Sentiment analysis with various models of supervised and unsupervised learning
Sentiment analysis is perhaps one of the most popular applications of natural language processing and text analytics with a vast number of websites, books and tutorials on this subject. Typically sentiment analysis seems to work best on subjective text, where people express opinions, feelings, and their mood. From a real-world industry standpoint, sentiment analysis is widely used to analyze corporate surveys, feedback surveys, social media data, and reviews for movies, places, commodities, and many more. The idea is to analyze and understand the reactions of people toward a specific entity and take insightful actions based on their sentiment.
Basic terminologies
•A text corpus consists of multiple text documents and each document can be as simple as a single sentence to a complete document with multiple paragraphs. Textual data, in spite of being highly unstructured, can be classified into two major types of documents. Factual documents that typically depict some form of statements or facts with no specific feelings or emotion attached to them. These are also known as objective documents. Subjective documents on the other hand have text that expresses feelings, moods, emotions, and opinions.

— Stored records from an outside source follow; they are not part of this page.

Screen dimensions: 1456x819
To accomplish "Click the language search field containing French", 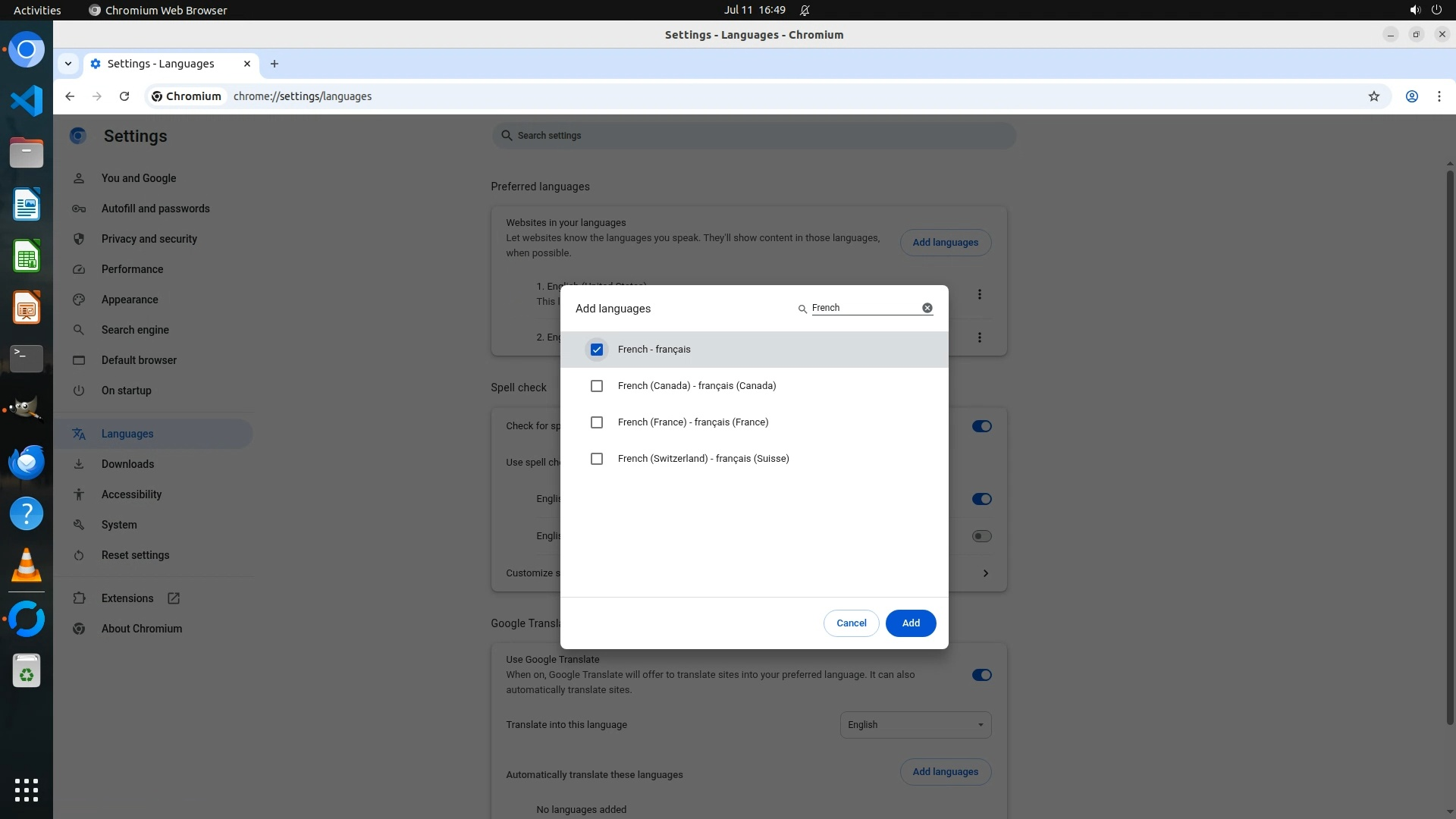I will pos(863,308).
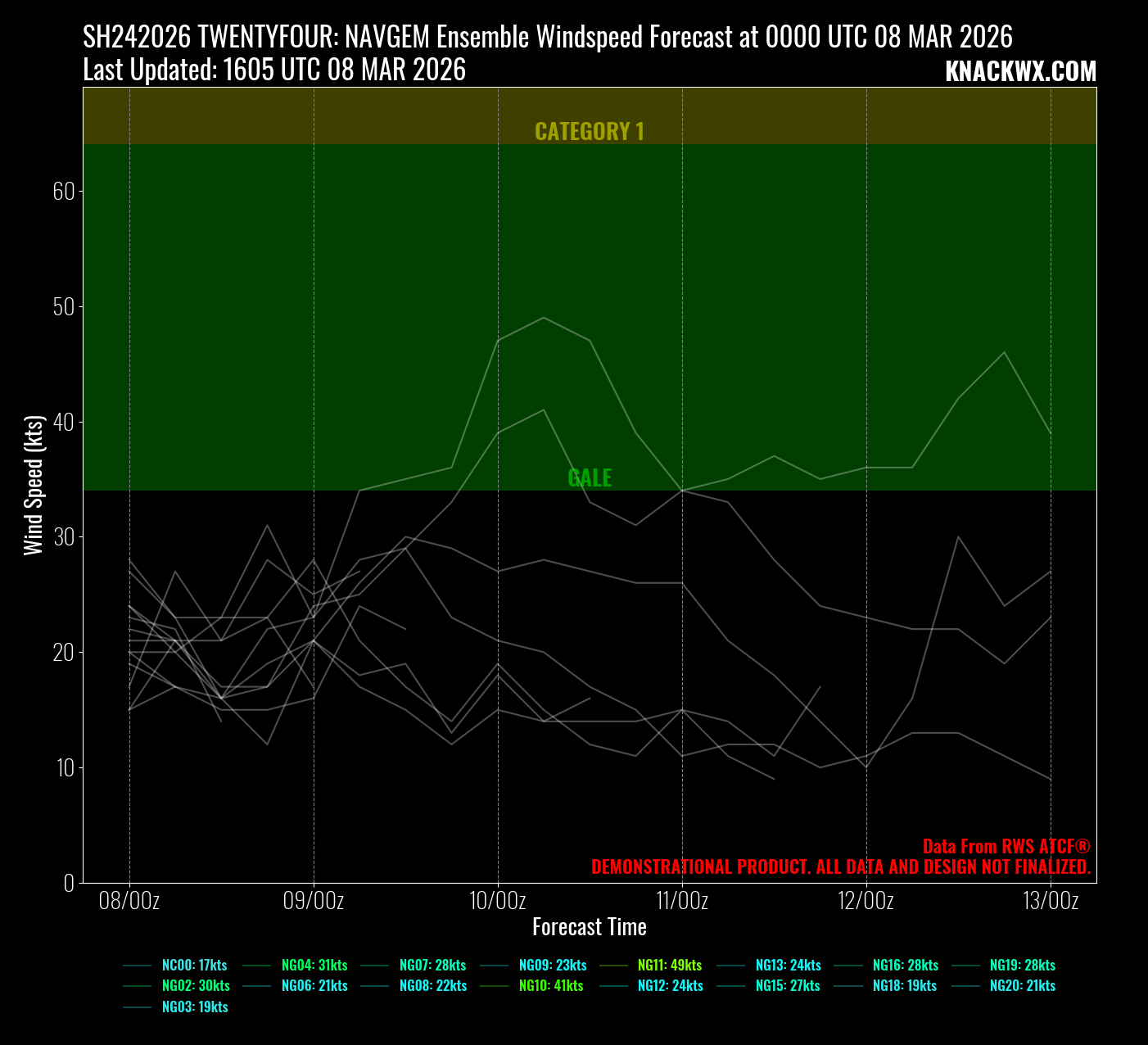Select the NG13: 24kts legend item
Image resolution: width=1148 pixels, height=1045 pixels.
(x=788, y=966)
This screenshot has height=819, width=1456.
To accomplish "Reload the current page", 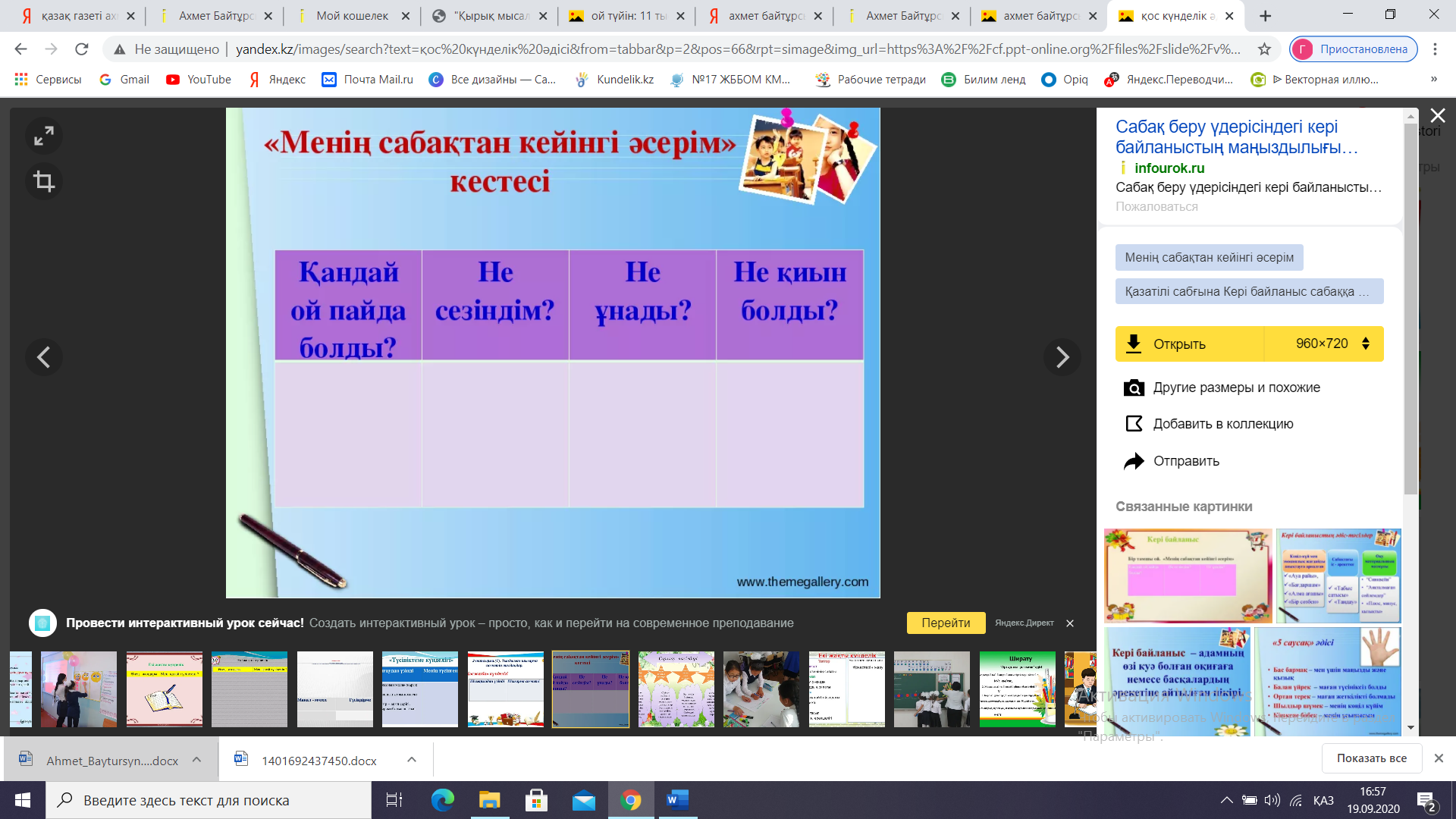I will (x=82, y=49).
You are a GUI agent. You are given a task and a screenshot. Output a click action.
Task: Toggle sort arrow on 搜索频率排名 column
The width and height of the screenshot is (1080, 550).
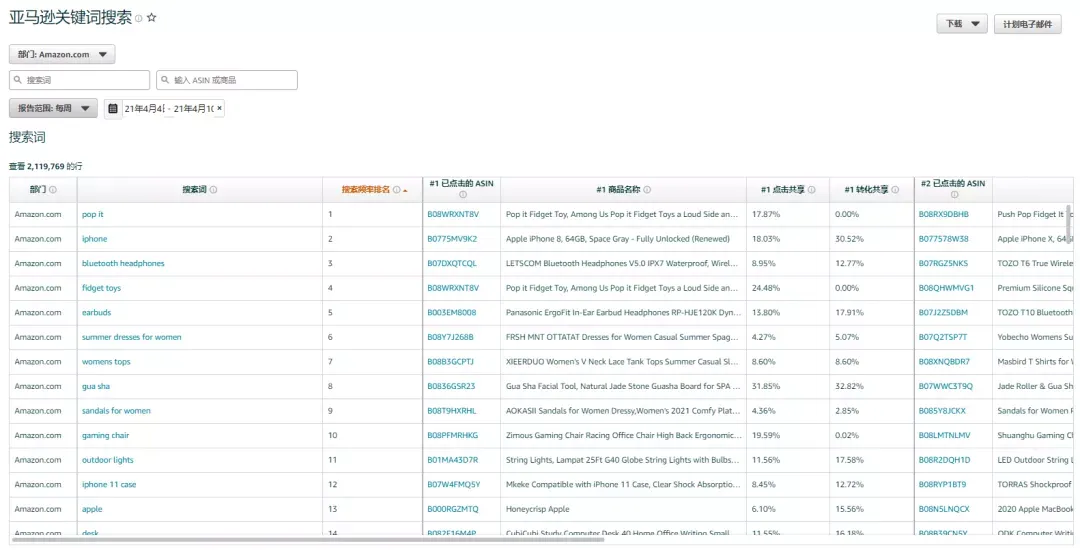point(405,190)
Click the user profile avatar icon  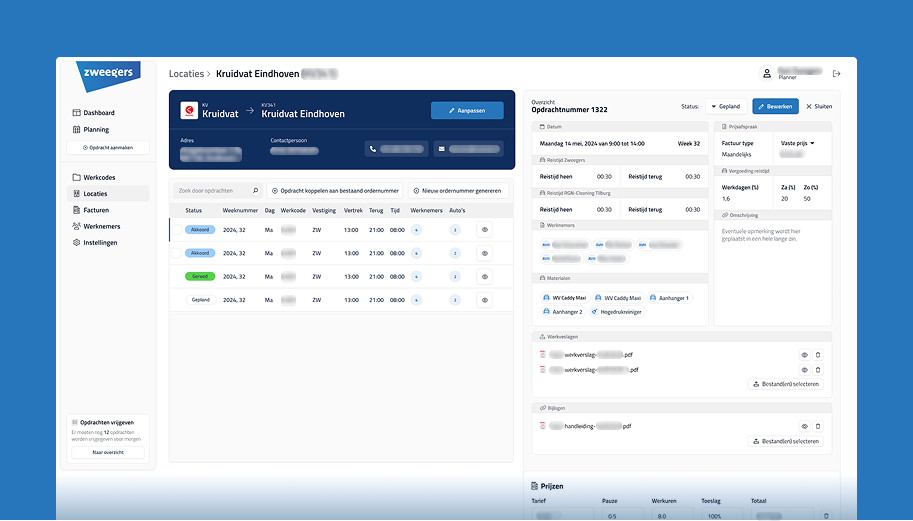coord(767,73)
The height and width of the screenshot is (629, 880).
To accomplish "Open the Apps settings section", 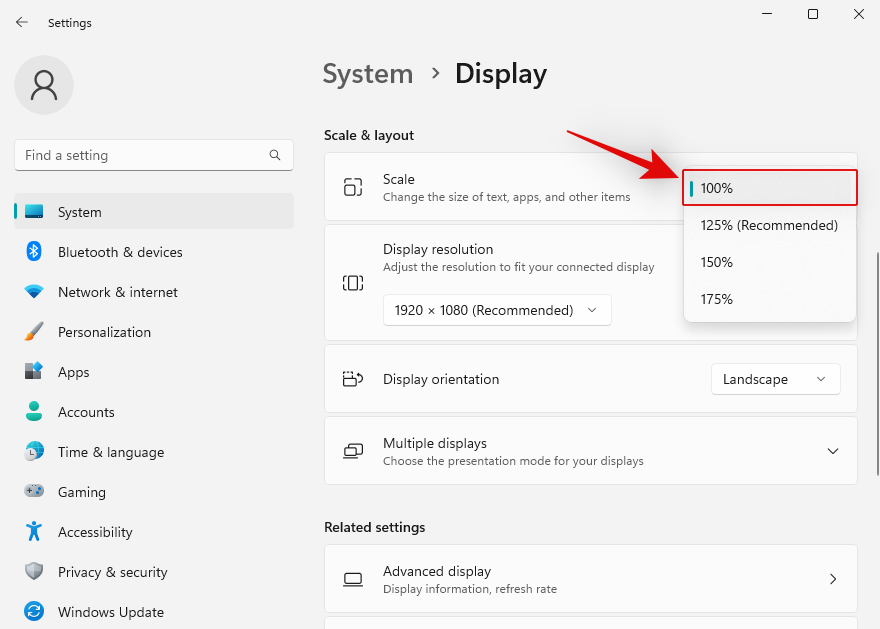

•Sentiment analysis is also popularly known as opinion analysis or opinion mining. The key idea is to use techniques from text analytics, NLP, Machine Learning, and linguistics to extract important information or data points from unstructured text. This in turn can help us derive qualitative outputs like the overall sentiment being on a positive, neutral, or negative scale and quantitative outputs like the sentiment polarity, subjectivity, and objectivity proportions.
•Sentiment polarity is typically a numeric score that’s assigned to both the positive and negative aspects of a text document based on subjective parameters like specific words and phrases expressing feelings and emotion. Neutral sentiment typically has 0 polarity since it does not express and specific sentiment, positive sentiment will have polarity > 0, and negative < 0. Of course, you can always change these thresholds based on the type of text you are dealing with; there are no hard constraints on this.
In this article, we will focus on analysing IMDb movie reviews data and try to predict whether the review is positive or negative. Familiarity with some machine learning concepts will help to understand the code and algorithms used. We will use popular scikit-learn machine learning framework.
supervised learning approach:
Data-set preparation:
We will use the dataset from here — http://ai.stanford.edu/~amaas/data/sentiment/After downloading the dataset, unnecessary files/folders were removed so that folder structure looks as follows —

Load data into program:
We will load and peek into train and test data to understand the nature of data. In this case, both train and test data are in similar format.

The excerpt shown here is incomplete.